When planning for a management system, the organization must consider the issues referred to in understanding the organization and its context (4.1) pertinent internal and external issues as well as requirements referred to in understanding the needs and expectations of interested parties. (4.2) Determine the risks and opportunities that need to be addressed to give assurance that the management system can achieve its intended results. Prevent or reduce undesired effects and lastly achieve continual improvement.

Following types and categories of risks are determined and addressed:

NB. ISO (International Organization for Standardization) does not define specific types of risks that need to be determined and addressed. In determining the scope of risk management, remember that risk related requirements replace the requirements for preventive actions that were required in the previous editions of standards.

The list below is probably the most minimalist scope acceptable:

 Processes: risks of nonconforming output, process breakdown, process inefficiency,excessive variability, etc.

 Quality: risk of defects and non attainment of specified requirements

 Suppliers: risk of defects and non attainment of specified requirements

 Business: risks to business continuity, data loss, public relations, etc.;

Risk Evaluation Process: Risk evaluation should become embedded into your organization’s day-to-day operations and should be addressed at all levels throughout your organization. The overall aim of risk evaluation is to ensure that organizational capabilities and resources are employed in an efficient and effective manner to manage opportunities and threats. Risk evaluation can be represented as a seven step, cyclical process:

Risk levels are evaluated using appropriate risk evaluation and analysis methods. When risk levels are high, appropriate risks reduction actions are implemented and integrated into system processes. Risk reduction actions are proportionate to the potential impact on the conformity of products and services.
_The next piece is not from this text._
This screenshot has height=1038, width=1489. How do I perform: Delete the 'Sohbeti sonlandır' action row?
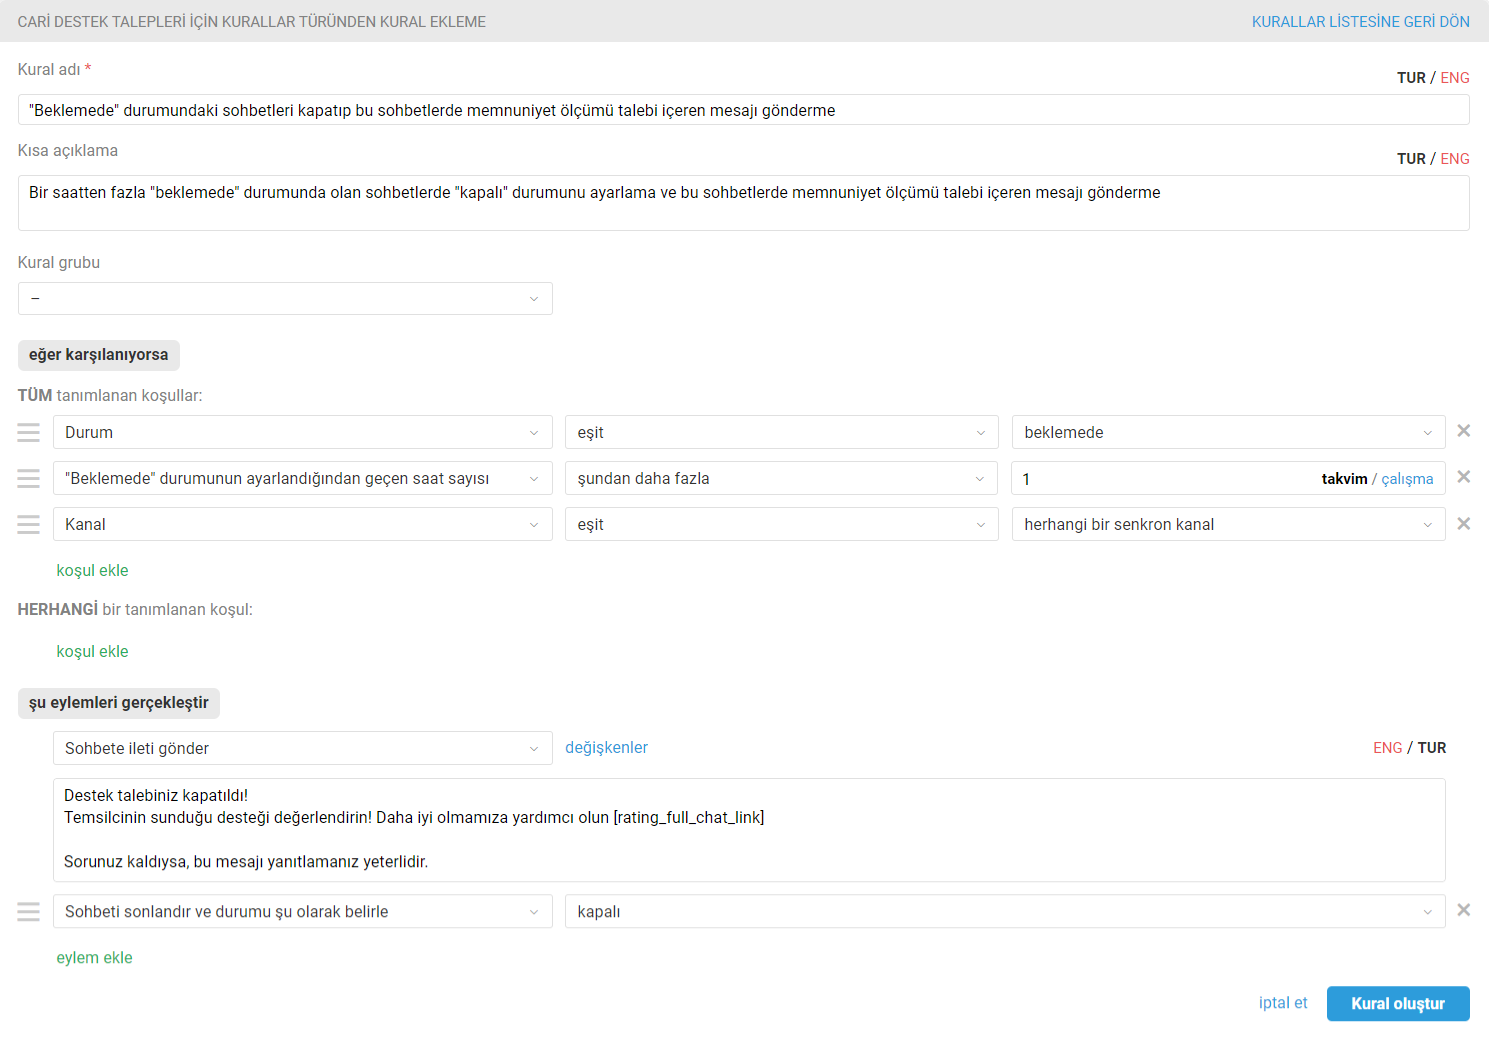point(1463,910)
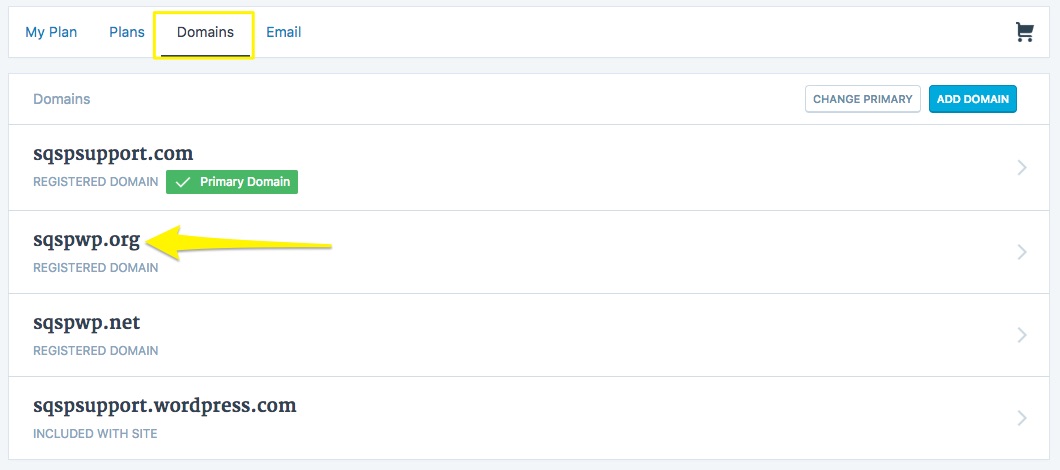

The assessment of the severity of a risk should drive management attention and supports the planning for risk mitigation. Quantitative Risk Assessments (QRA) can be undertaken to provide an improved understanding of the risk profile and derive a more detailed understanding of certain cost and time risks. The output of QRA can also support decision making and monitoring of risk management activities.

Opportunities:An opportunity is a set of circumstances which makes it possible to do positive things, for example:

- Develop new products and services

- Develop new markets and/or increase market share

- Improve work environment

- Improve productivity

Opportunities may be identified as positive effects of risks, forcing implementation of a risk reduction measure that is beneficial in a broader context than just reducing this particular risk. For example, health risks may require measures to improve working environment. These measures also create opportunities to attract better qualified employees, improve morale and job satisfaction, and reduce expenses.